-- Entries start --
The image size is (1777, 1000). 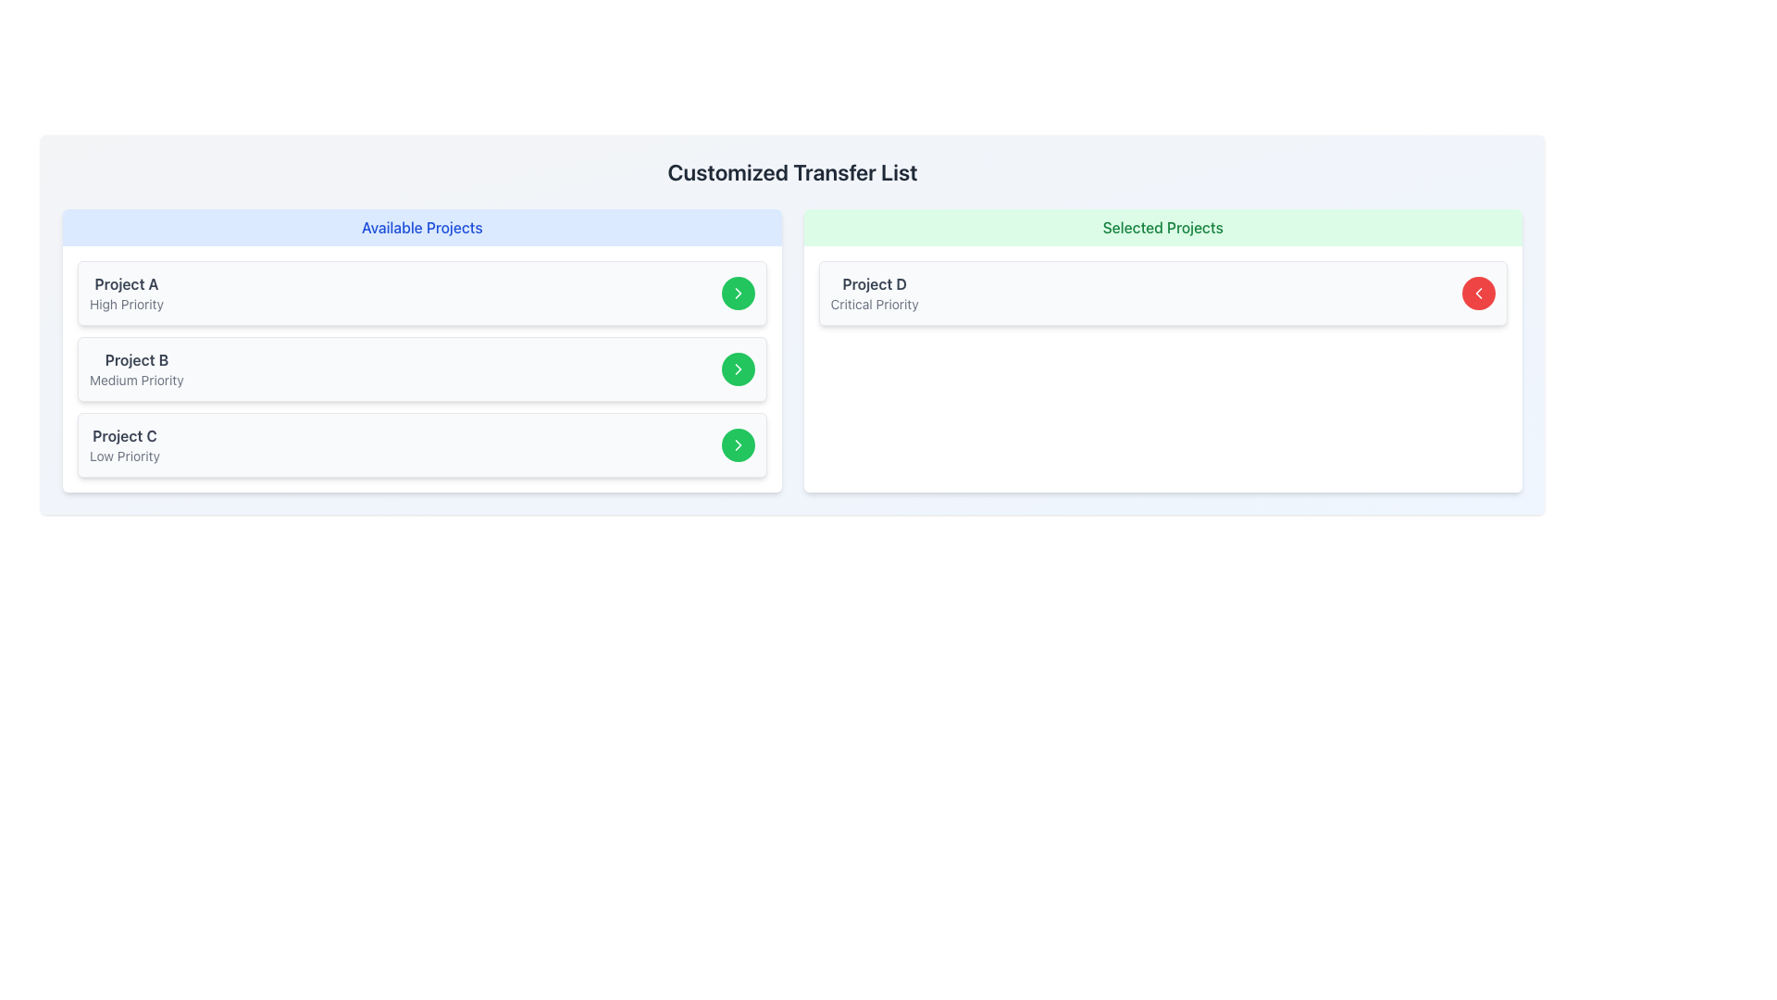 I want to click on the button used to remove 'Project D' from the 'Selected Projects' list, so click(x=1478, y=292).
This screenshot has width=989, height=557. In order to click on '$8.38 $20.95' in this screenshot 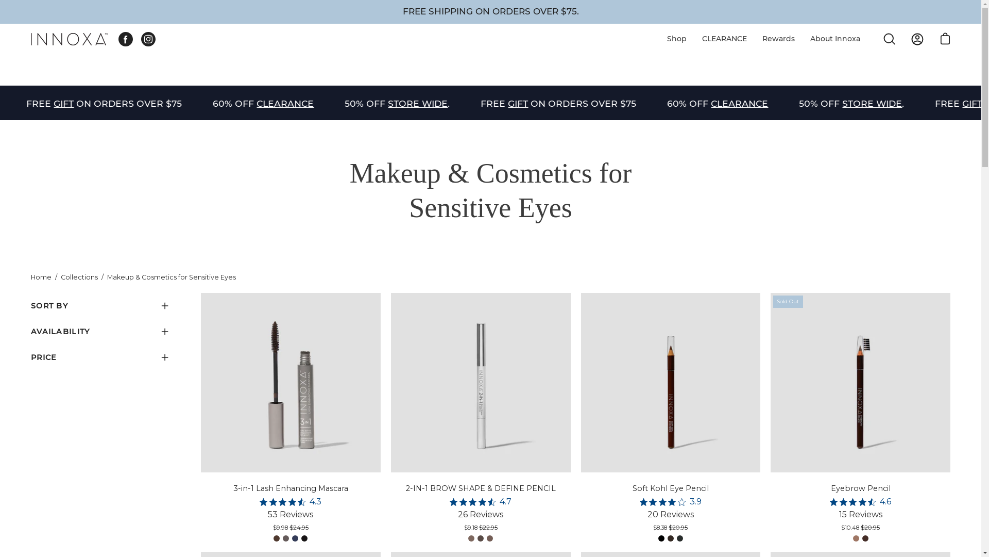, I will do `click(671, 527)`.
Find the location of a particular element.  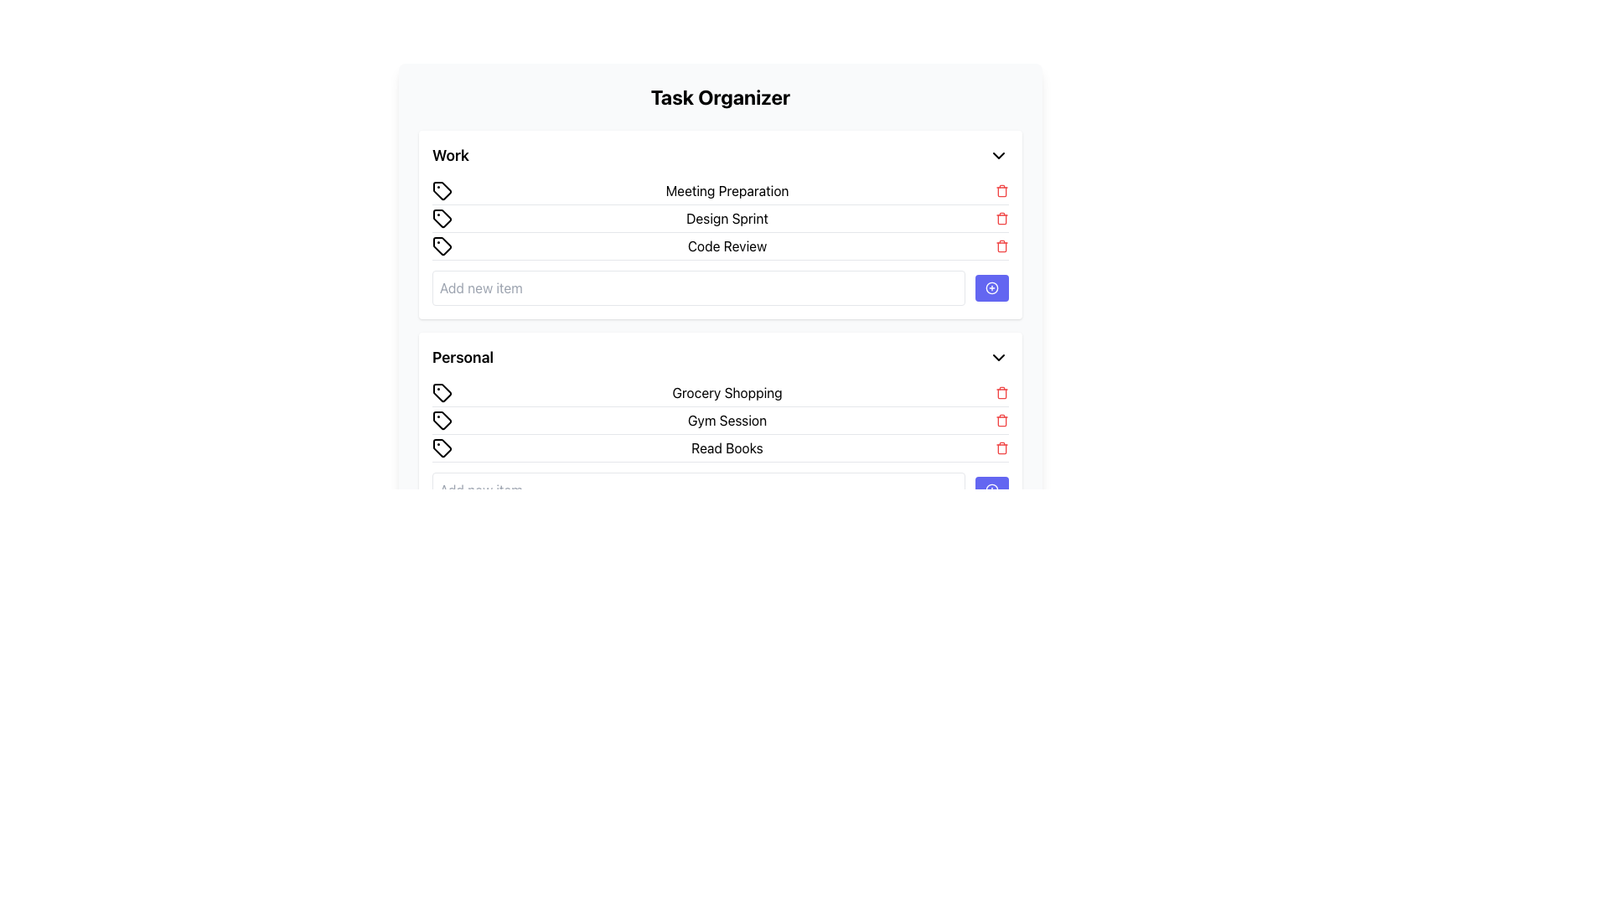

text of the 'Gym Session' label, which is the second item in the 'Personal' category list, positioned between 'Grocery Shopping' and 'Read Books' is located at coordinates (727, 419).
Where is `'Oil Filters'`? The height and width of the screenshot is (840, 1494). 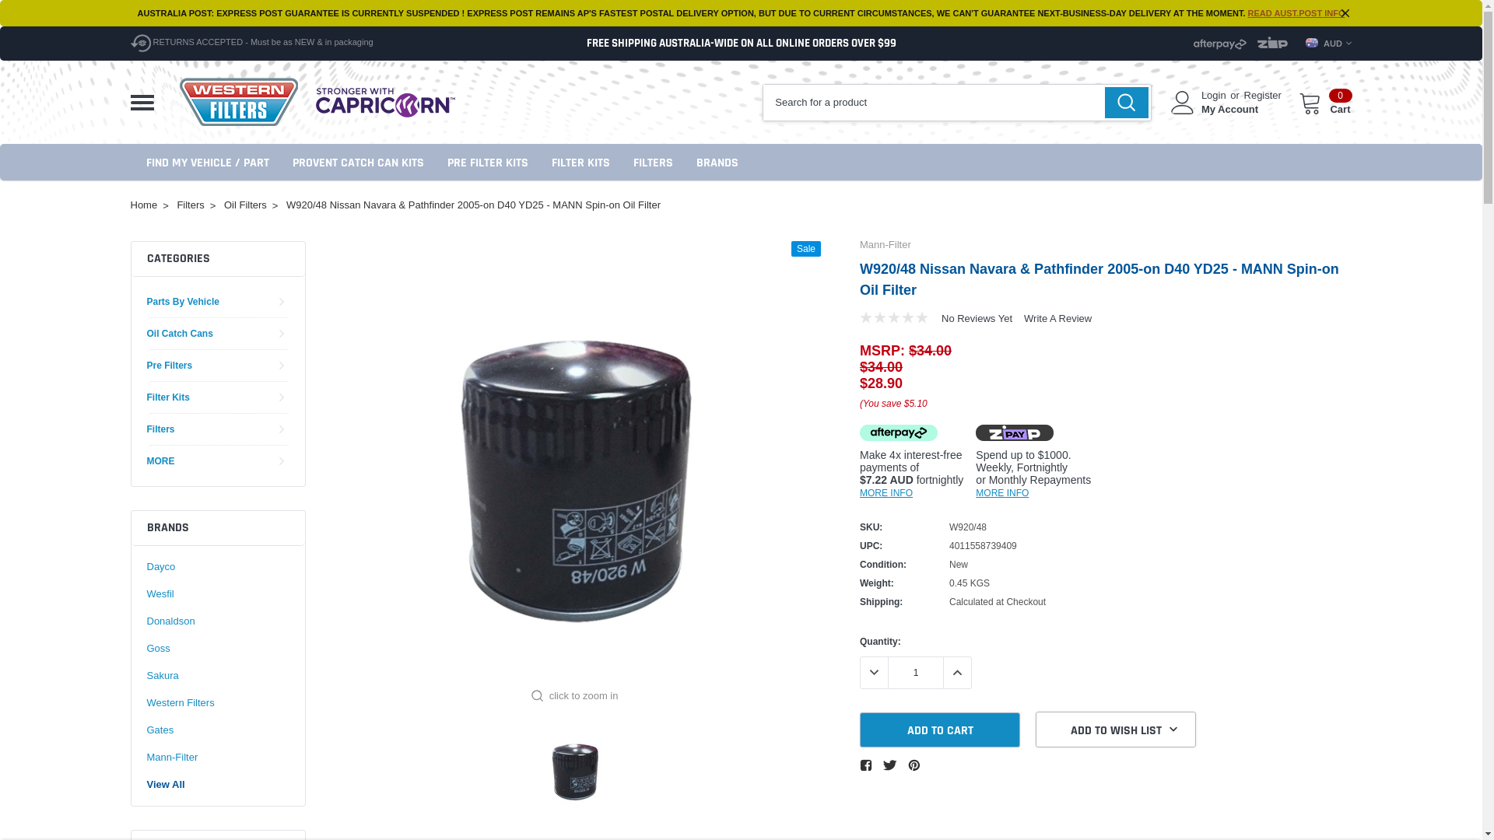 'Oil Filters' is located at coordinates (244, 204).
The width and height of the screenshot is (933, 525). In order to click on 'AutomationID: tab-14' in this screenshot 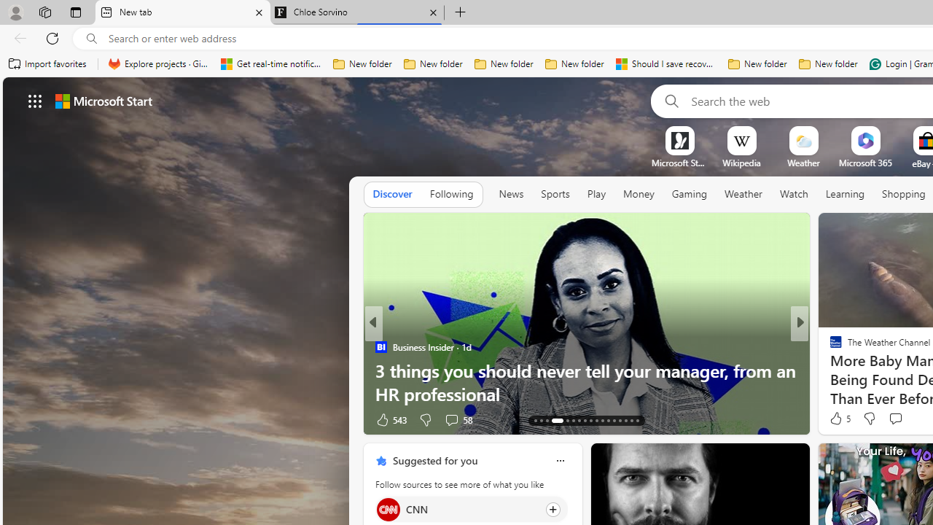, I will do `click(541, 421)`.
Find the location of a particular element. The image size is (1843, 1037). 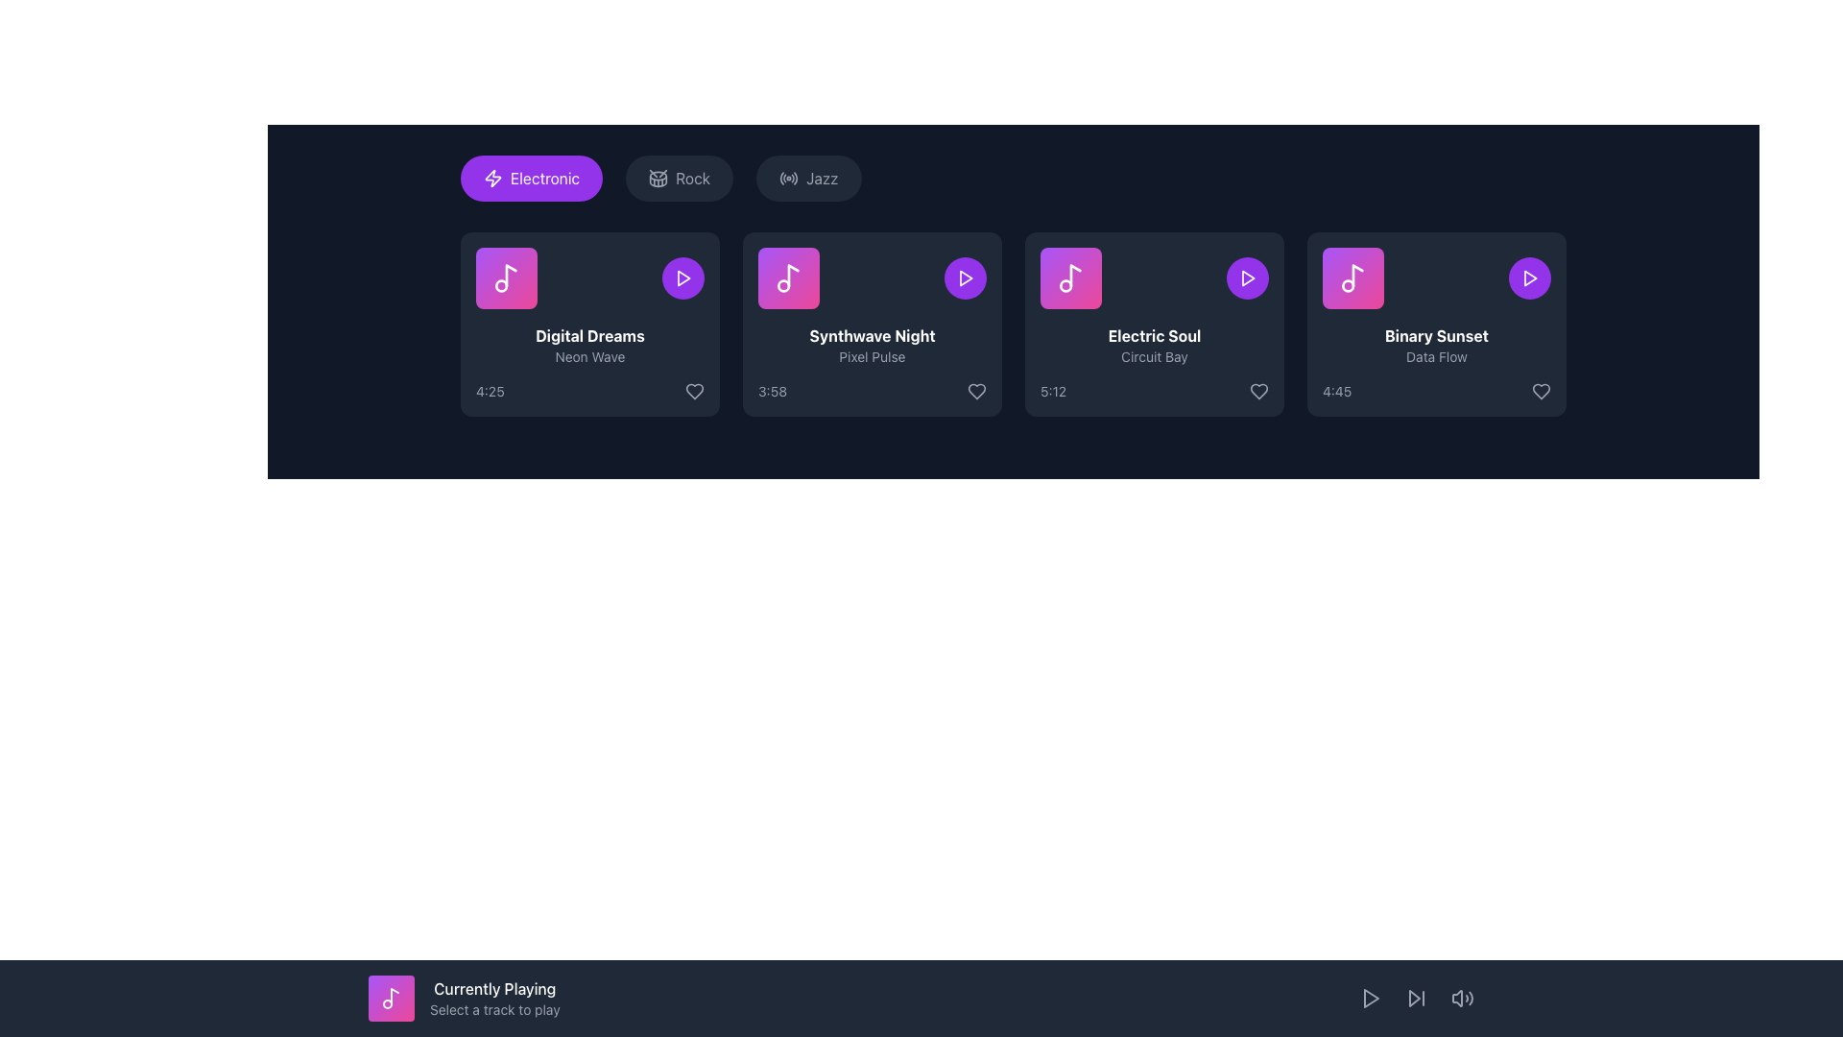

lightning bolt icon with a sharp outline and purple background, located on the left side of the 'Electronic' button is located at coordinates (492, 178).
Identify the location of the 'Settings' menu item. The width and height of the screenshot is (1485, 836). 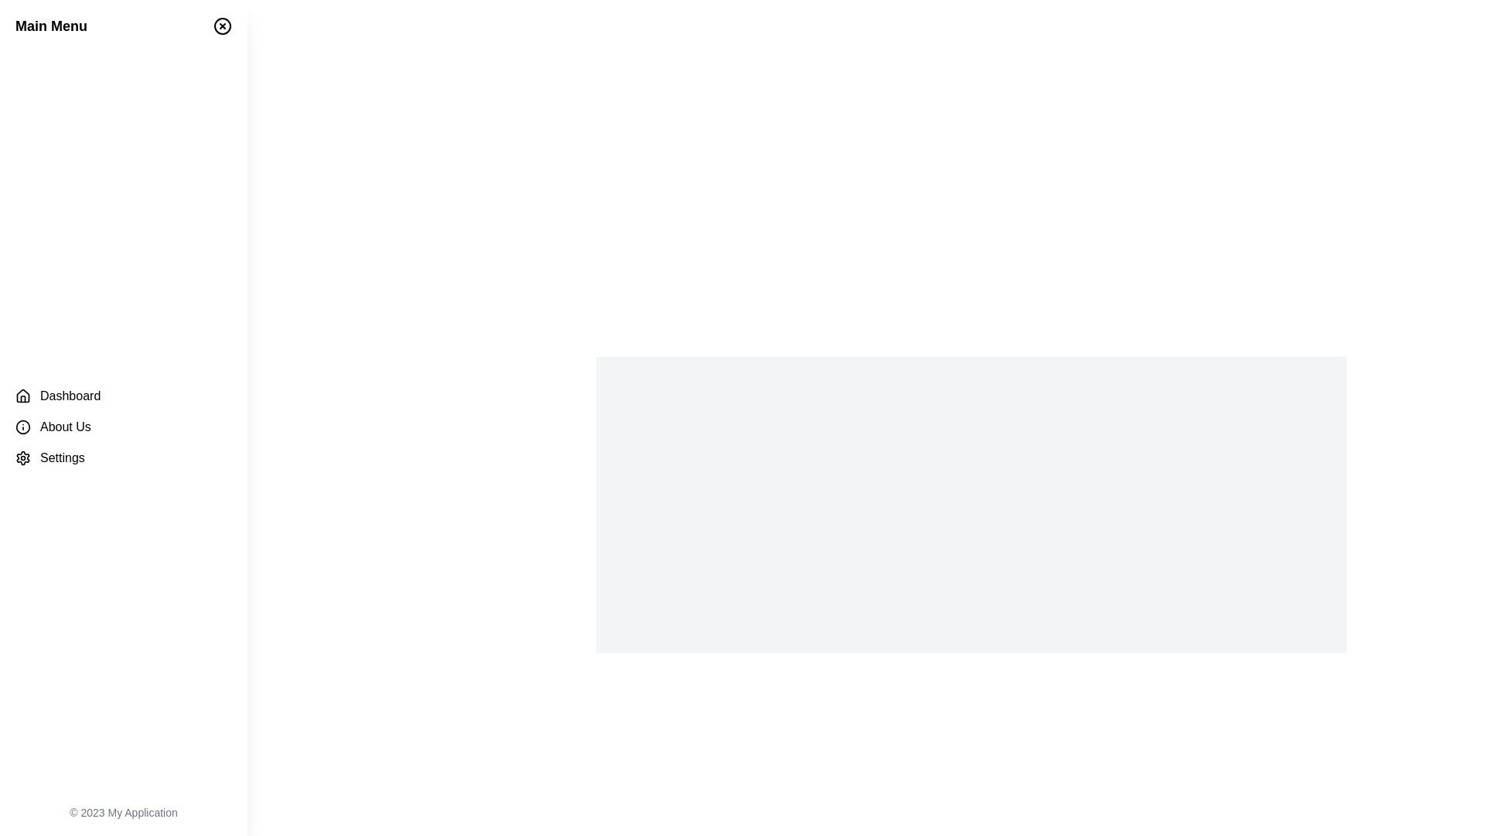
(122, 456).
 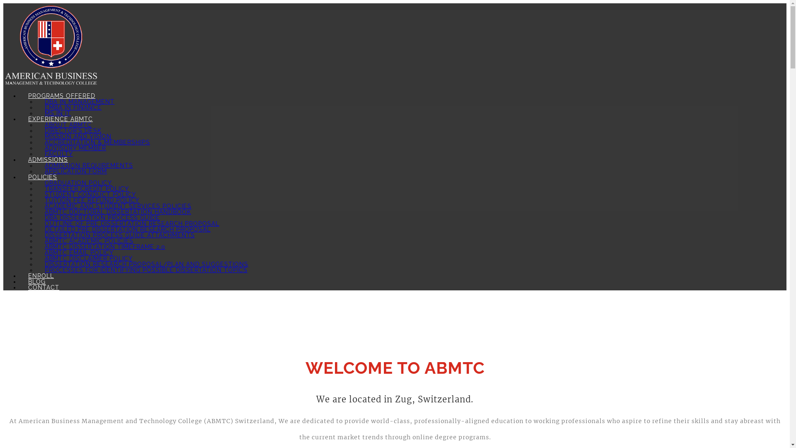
-- Entries end --
Given task: Copy word for word the items from the line that contains "Find the location of a particular element. The" through the end of the items. Leave out the pictures.

Answer to this exercise:
Find the location of a particular element. The image size is (1843, 1037). 

lightning bolt icon with a sharp outline and purple background, located on the left side of the 'Electronic' button is located at coordinates (492, 178).
Identify the location of the 'Settings' menu item. The width and height of the screenshot is (1485, 836). 
(122, 456).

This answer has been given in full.